実施日 : 2015年11月18日 - 19日
<報告>大分プレスツアー(第1回目)
投稿日 : 2016年01月12日
地理的に近いこともあり、中国、韓国などアジアを中心に、外国人観光客が増えている大分県。最近では「ラグビーワールドカップ2019」の会場に大分スポーツ公園総合競技場(大分市)が選ばれたこともあり、海外での知名度も上がりつつあります。

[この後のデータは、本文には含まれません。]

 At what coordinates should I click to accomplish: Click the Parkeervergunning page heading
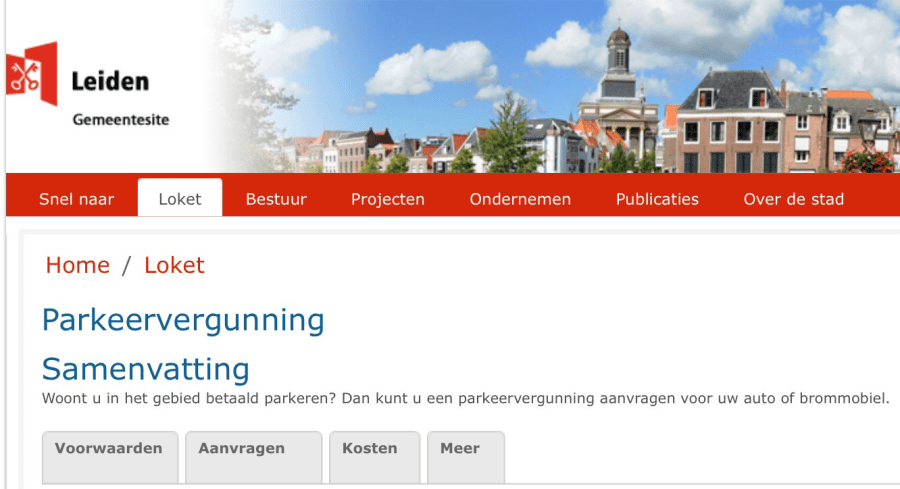click(x=183, y=321)
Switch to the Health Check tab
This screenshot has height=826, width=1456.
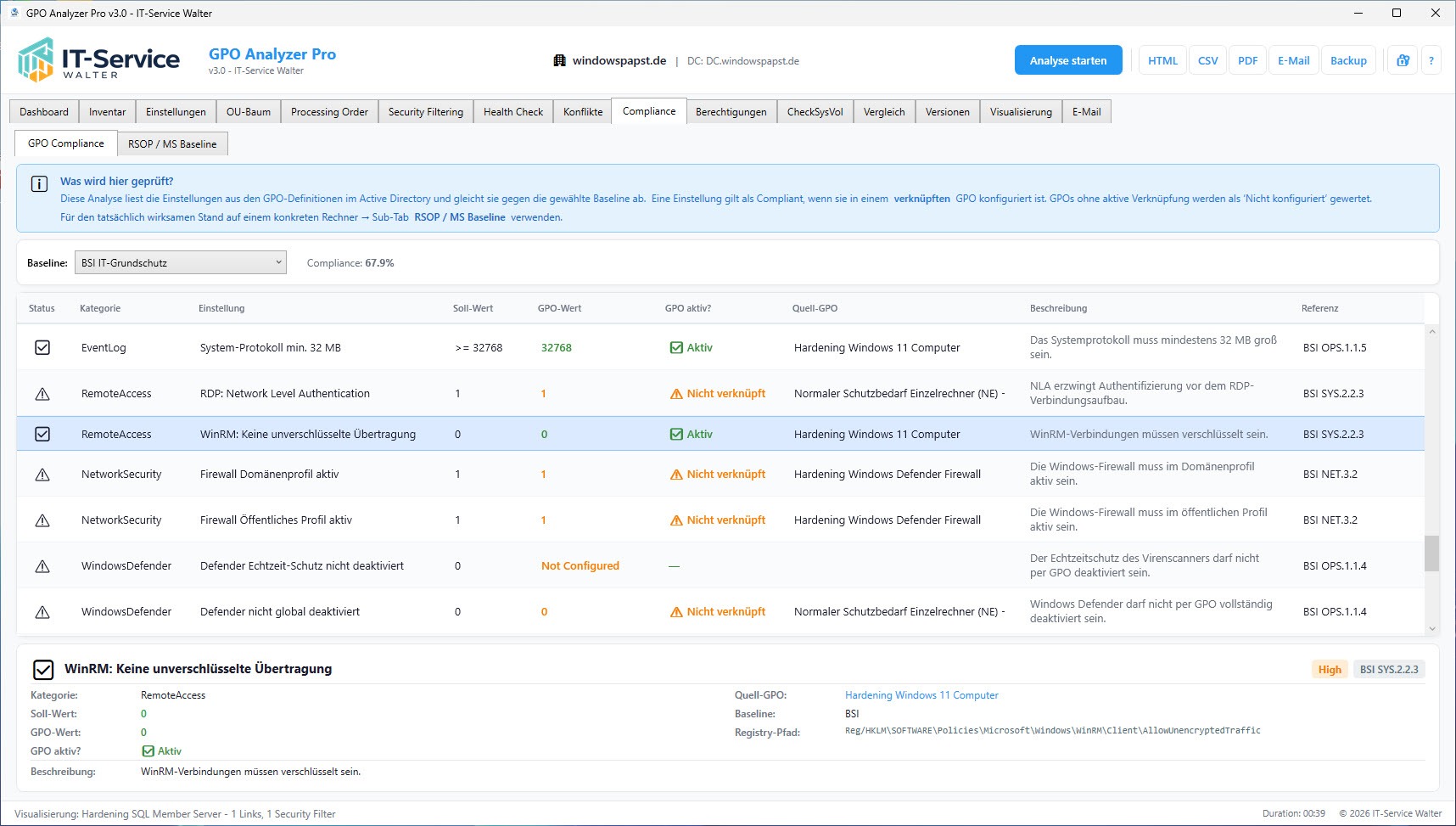click(512, 112)
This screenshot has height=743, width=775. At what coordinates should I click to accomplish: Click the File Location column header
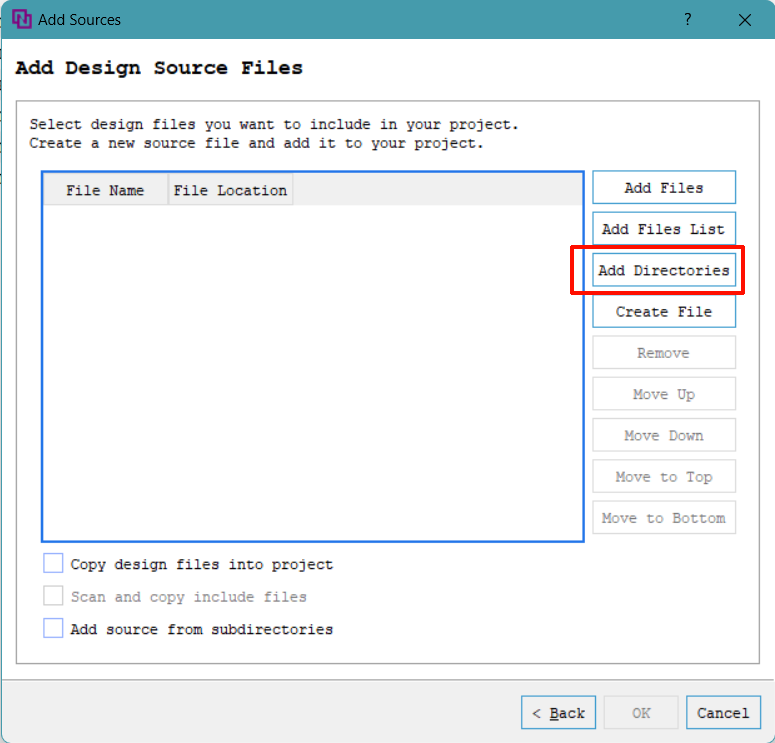pos(230,190)
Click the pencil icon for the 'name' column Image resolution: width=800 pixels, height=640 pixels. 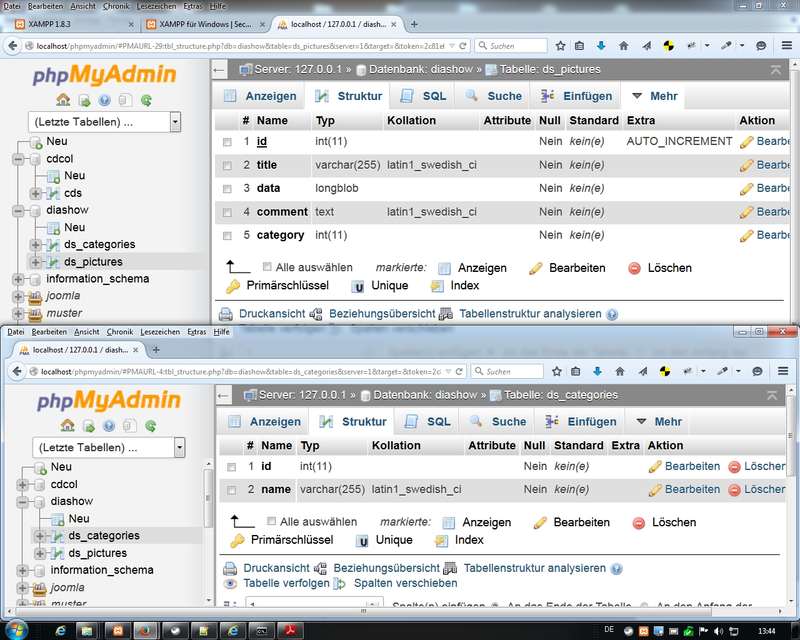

この流れを受けて、同県の主催、FPCJ企画協力で実施した本ツアーでは、世界一の源泉数(2,000以上)を誇る別府市、世界農業遺産に認定された国東半島を訪問。フランス、シンガポール、中国のメディアから5名の記者が参加し、大分県の魅力を海外に発信すべく、温泉や神仏習合をテーマに取材を行いました。
ツアーの案内はこちら
【1日目】
温泉に根付いた生活を体感
大分空港からバスで約1時間、最初に一行が降り立ったのが別府市。市内の高台にある「湯けむり展望台」から街を見下ろすと、あちこちから白い煙が上がっていました。「初めて別府に来ると、火事だと勘違いする人もいるんですよ」と、大分県東京事務所おんせん県おおいた課の阿部万寿夫課長。この日は残念ながら終日雨。しかしこれこそ、湯けむりが最も多く噴き出す天候なのだといいます。記者たちは傘を片手に、その様子を熱心にカメラに収めていました。
別府の温泉は“別府八湯”と呼ばれ、それぞれで効用などが違います。その一つ、古くから湯治宿が集まり栄えた鉄輪(かんなわ)地区にある「冨士屋Gallery一也百(はなやもも)」で、この地で生まれ育った安波治子代表にインタビュー。別府市民に根付く温泉文化などに加え、別府最古の旅館として明治時代に創業してからの歴史、老朽化のために改築を余儀なくされ、市民に開かれたギャラリーとして生まれ変わるまでの試行錯誤について聞きました。また、別府市内の人気観光スポット「地獄めぐり」の「かまど地獄」では、特色ある“地獄”に見立てた温泉や、足湯を楽しむ外国人観光客の様子を取材しました。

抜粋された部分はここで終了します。